Rebecca: But what is in Chuck Todd’s mind when he says that?
Elie: Right? I don't mean that, I don't know. Like, who was he trying to please? What master was he trying to please by saying, “We don’t know what happened before this video…” Like, and that's the thing. He wasn't trying to please anybody. It's just a tic. It's just how they've been trained to think and process the death of black people. Right? That, well, there's always the possibility that they deserved it. It's just an internal tic. We never know if the black guy we see being mercilessly destroyed on camera... We don't know if he deserved it, so let's leave open the possibility that he did.
Rebecca: I get so frustrated, which is an understatement, though, by this whole notion of white people being trained. You know, that it's so ingrained that they can't find their moral center. Like, I just, at what point do white people find their moral center? Like, what has to happen?

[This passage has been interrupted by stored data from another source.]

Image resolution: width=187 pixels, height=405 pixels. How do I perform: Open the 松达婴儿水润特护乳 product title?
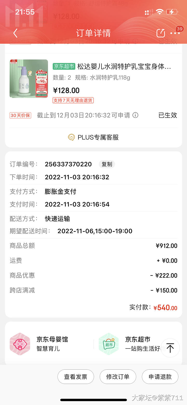(x=124, y=67)
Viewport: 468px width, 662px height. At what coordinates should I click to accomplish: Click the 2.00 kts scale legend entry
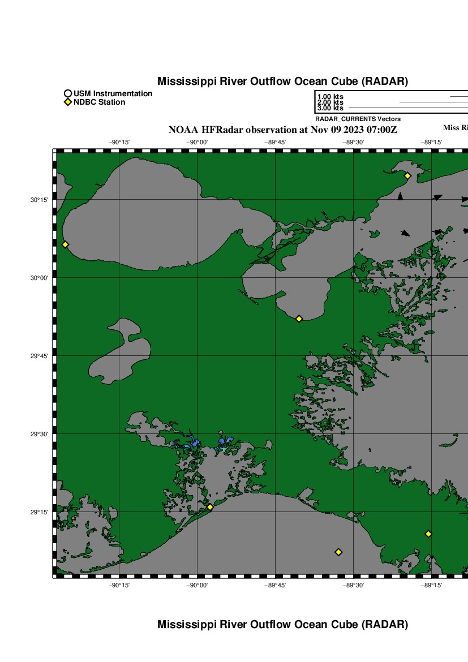pyautogui.click(x=330, y=102)
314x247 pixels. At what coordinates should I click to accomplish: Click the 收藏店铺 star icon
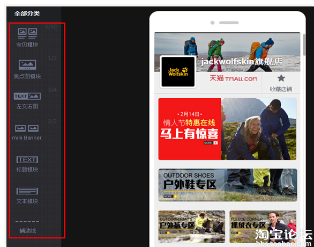[281, 78]
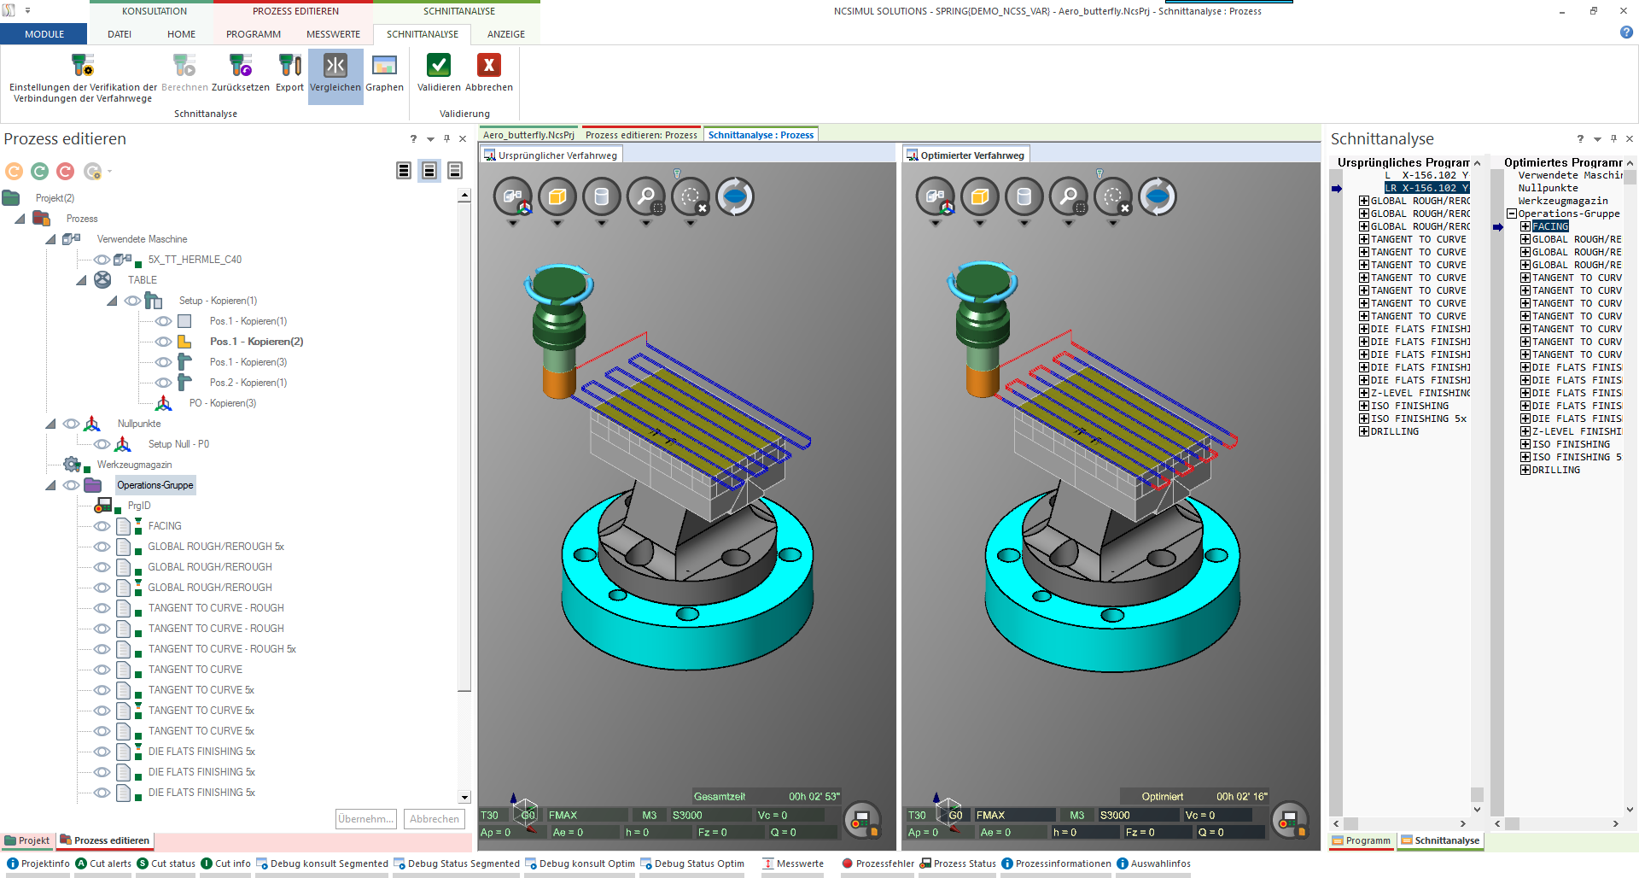Open Einstellungen der Verifikation settings icon
Viewport: 1639px width, 878px height.
click(83, 67)

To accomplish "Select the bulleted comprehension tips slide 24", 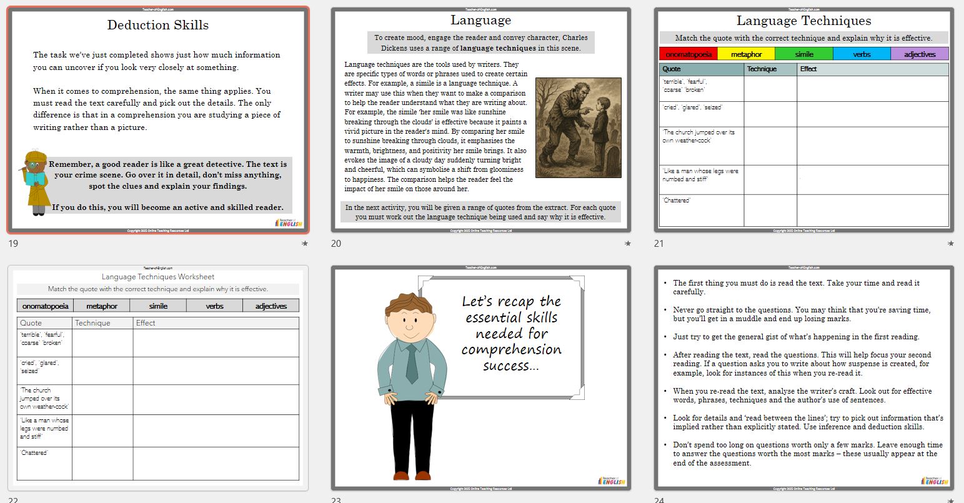I will (x=803, y=377).
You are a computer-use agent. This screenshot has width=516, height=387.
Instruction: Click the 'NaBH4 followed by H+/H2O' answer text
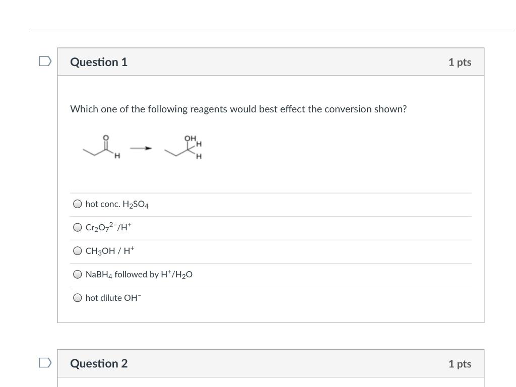coord(139,274)
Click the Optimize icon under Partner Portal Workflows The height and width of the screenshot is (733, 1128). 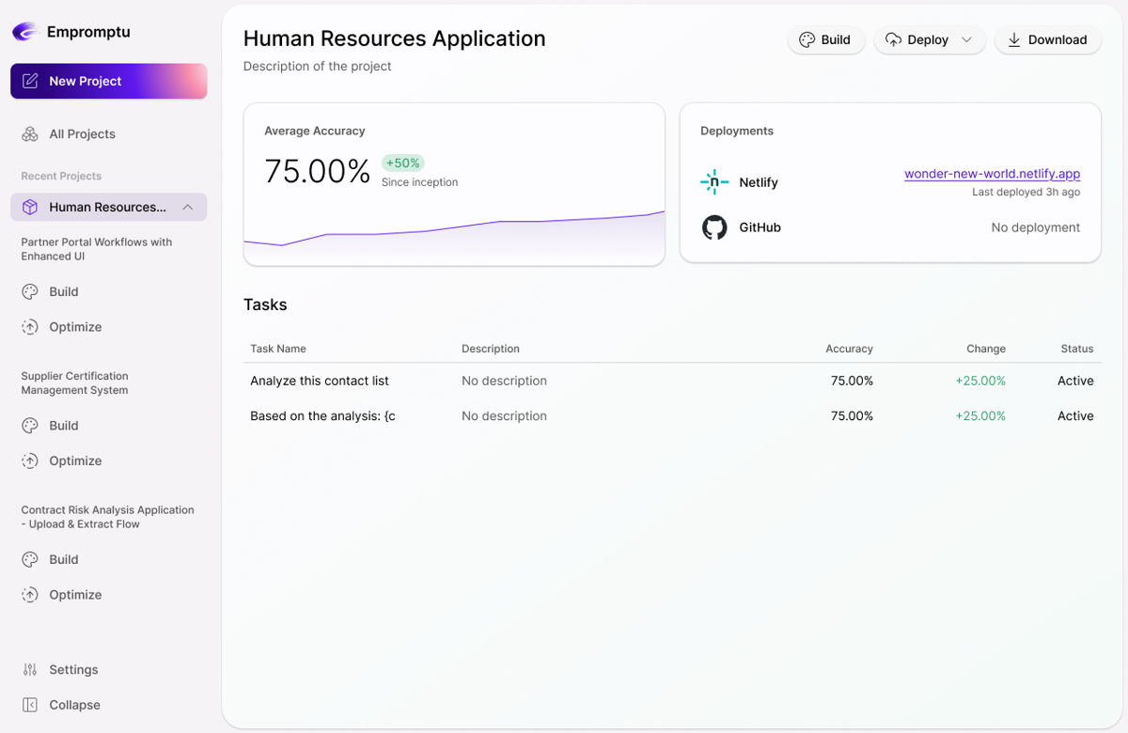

Elie: Um, I, I don't know what it takes. I don't know what it takes. I don't know what more they have to see or hear or witness. The only thing that I do know is that I think affirmative action helps. I think that one of the things we've seen over the course of history is that the more white people are forced to meet non-white people, the more they are forced to interact with non-white people. Um, the more they get to know us, the better they are. And more importantly, the better their children are. Like, Chris Rock has this great joke, right? That, you know, what needs to happen is that America just needs to start producing some better white people. And that's true. And to me, the way that we get there, the way that we have gotten to this point, um, and the way that we will continue progressing is through programs like affirmative action programs. You know, integration programs when white children have to interact with non-white children, with black children, children of color. When they get to know them, when they become friends with them, they're less racist when they grow up.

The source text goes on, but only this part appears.